Worked around this one.
• Table layout - We needed to layout fields and labels in a table.
Wrote a tablelayout.
• Cursors - changing to a wait cursor doesn't really work for long
operations, at times two cursors become visible or the mouse seems
frozen. No workaround.
• Date/Phone filters - Wrote our own but would have been easier with
more control of text entry.
Several of these are nice-to-have things that our users would easily
get used to, getting the basic functions was very straightforward and
for the most part we found the Laszlo components well-suited to our
needs.
Another more fundamental issue we ran into was getting the alignment
and layout right in complex screens.

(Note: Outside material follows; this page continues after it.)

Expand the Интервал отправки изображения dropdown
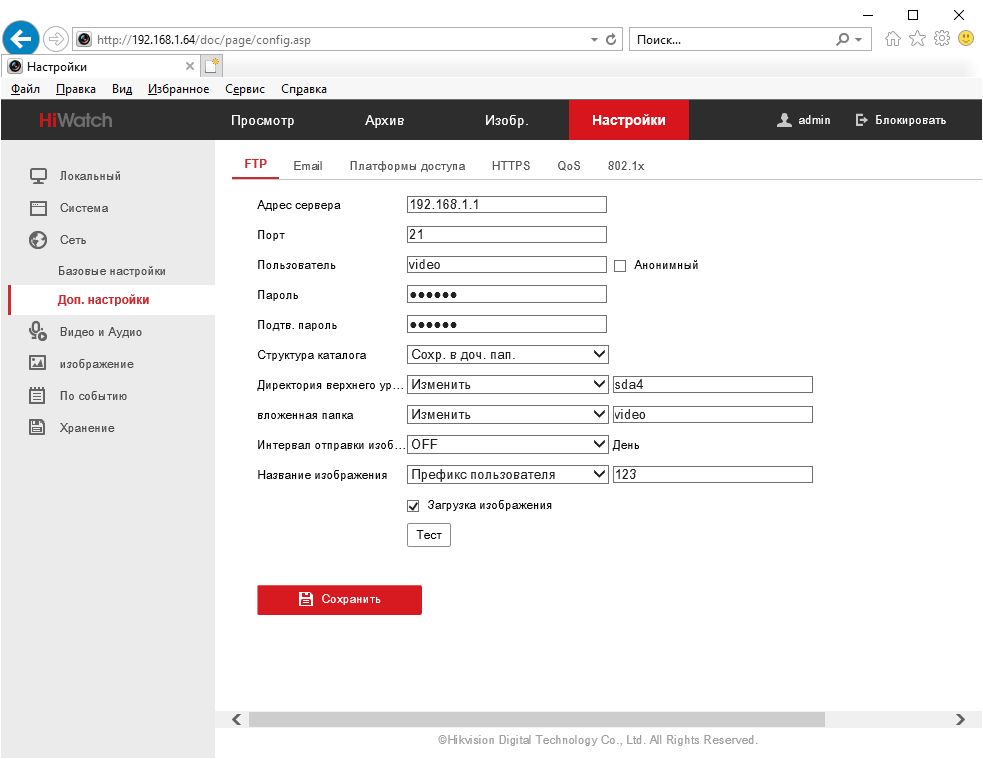 point(507,444)
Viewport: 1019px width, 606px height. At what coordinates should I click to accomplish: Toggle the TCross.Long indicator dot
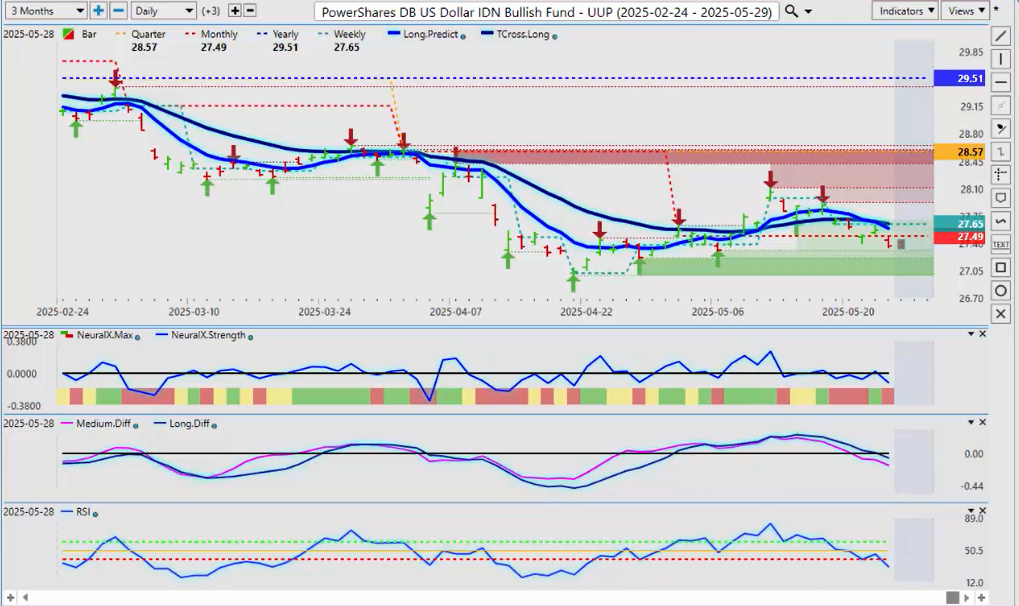(x=555, y=35)
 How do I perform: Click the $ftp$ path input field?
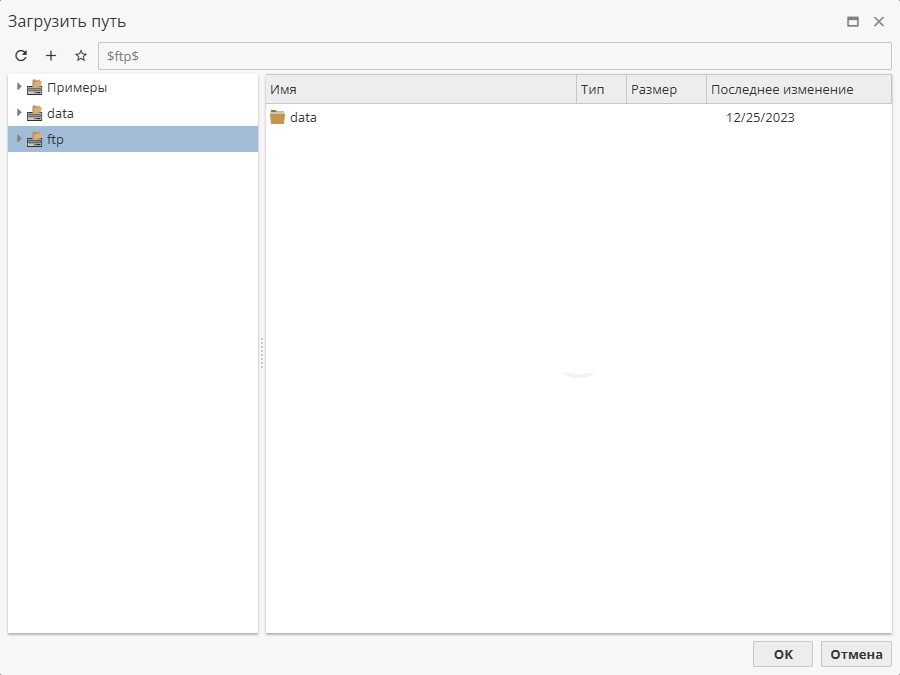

Eventually we were able to get
things to look the way we wanted but it seemed to take a great deal of
trial and error, typically involving turning on bgcolor's for views to
see what was happening. Before we were done we wrote a debug utility
to highlight views on mouseover, but I think the real solution is a
good screen layout tool. One that lets you manipulate layouts, sizes,
positions and alignment and see the results immediately. We did get
better at this as we gained more experience, the best bit of advice I
can give is to draw your view/layout hierarchy on a piece of paper
first.
Performance
The evil Flash message has one advantage, it forces you to keep user
wait time below 20 seconds. I never want my users to see that message
and we worked pretty hard to make sure they didn't. We ran into speed
issues in three places.
1 Startup. We have a form with about 200 data items on it, several
of which are lists and comboboxes generated from database tables. We
tried Kranking first and let me say that I fully support the decision
to remove that feature. Deferred Instantiation was the solution. The
application design lent itself well to this and it worked beautifully.
2 Comboboxes. There has been a lot of discussion about this lately.

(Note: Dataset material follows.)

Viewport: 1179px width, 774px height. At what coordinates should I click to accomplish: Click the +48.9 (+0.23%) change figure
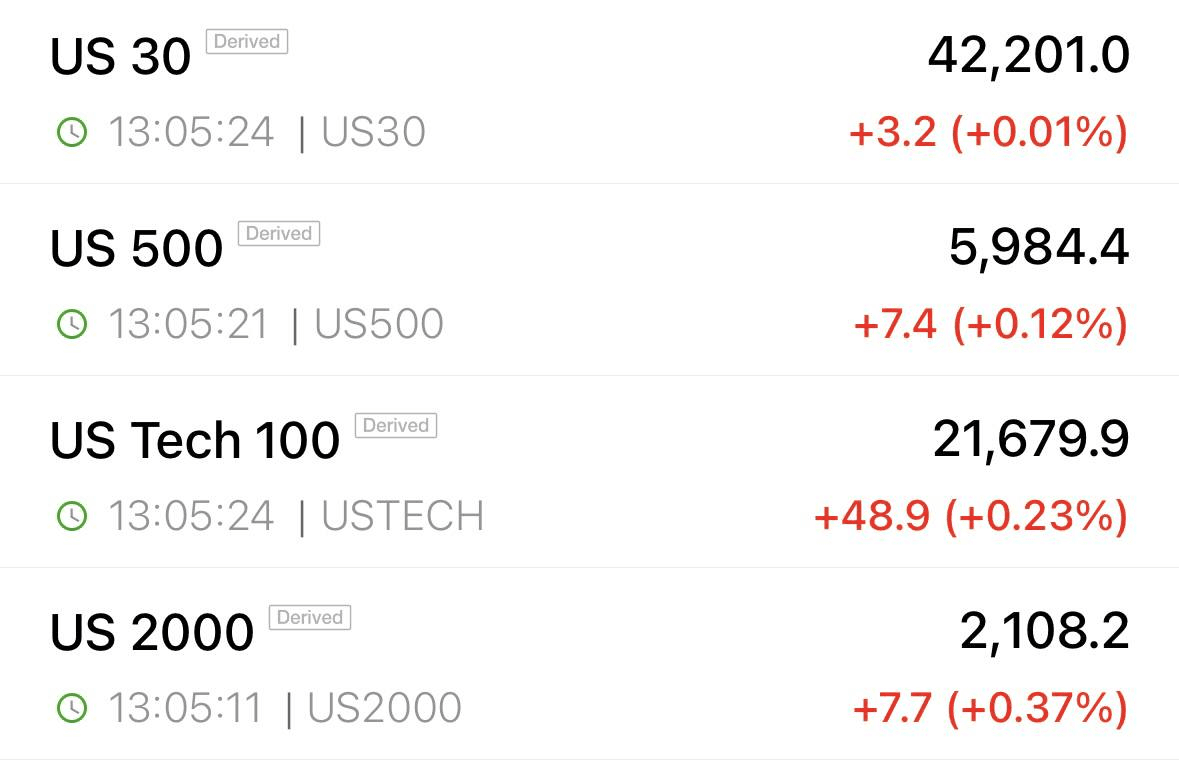pos(971,517)
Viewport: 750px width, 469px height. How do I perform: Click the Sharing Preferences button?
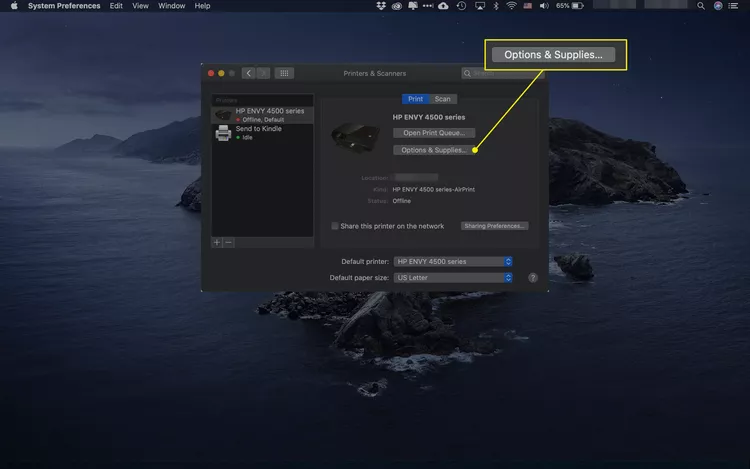pyautogui.click(x=494, y=226)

We had one rather large combobox that could appear several times on
the same form and could be extended dynamically by the user. We wrote
a sharedcombobox component that works a little differently than the
newcombobox and isn't as complete but was sufficient for our purposes.

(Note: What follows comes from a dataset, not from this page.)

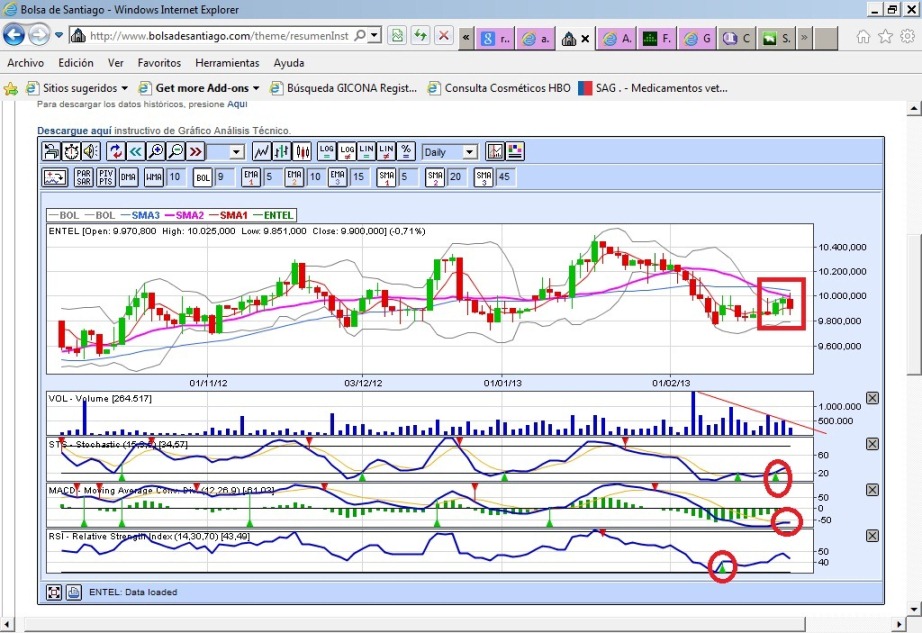Viewport: 922px width, 633px height.
Task: Click the print icon in chart status bar
Action: tap(74, 592)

3 Many Forms. Instantiating several of our large forms ground the
system to a halt but we needed to allow switching between data for
different patient visits. The solution was to create a single form
and switch the dataset it pointed to. Works well and is very fast.
Development Process
Over the years I have gotten used to advanced development
environments like Visual Studio and Eclipse. Maybe I've gotten soft
but when coding in Laszlo I really want that little red underline to
appear when I misspell a function or attribute name. However, Laszlo
does support isolated component testing very well. Typically we would
extract the small piece we were working on, include only the files it
needed, and attach it to an in-line dataset instead of a remote one.
This allowed a very quick edit/compile/debug cycle.
The ability to easily switch between file-based and remote datasets
also allowed us to develop UI pieces while the database access code
was still being written.
Creating custom components is Laszlo is very easy. We created several
from simple expandable views and Yes/No controls to complex object
list controls. It does take a little while to completely understand
what is going on with replication but that is partly because it is a
fairly novel concept.
Summary
We spent about four months working on the project with three
developers spending time working in Laszlo. The end result was great,
we shipped on time and the client is very happy with the application.
Those of us who have had experience developing HTML applications
certainly never want to go back to that.
I'll be watching the progress of OpenLaszlo with great interest and
looking for opportunities to use it in future projects.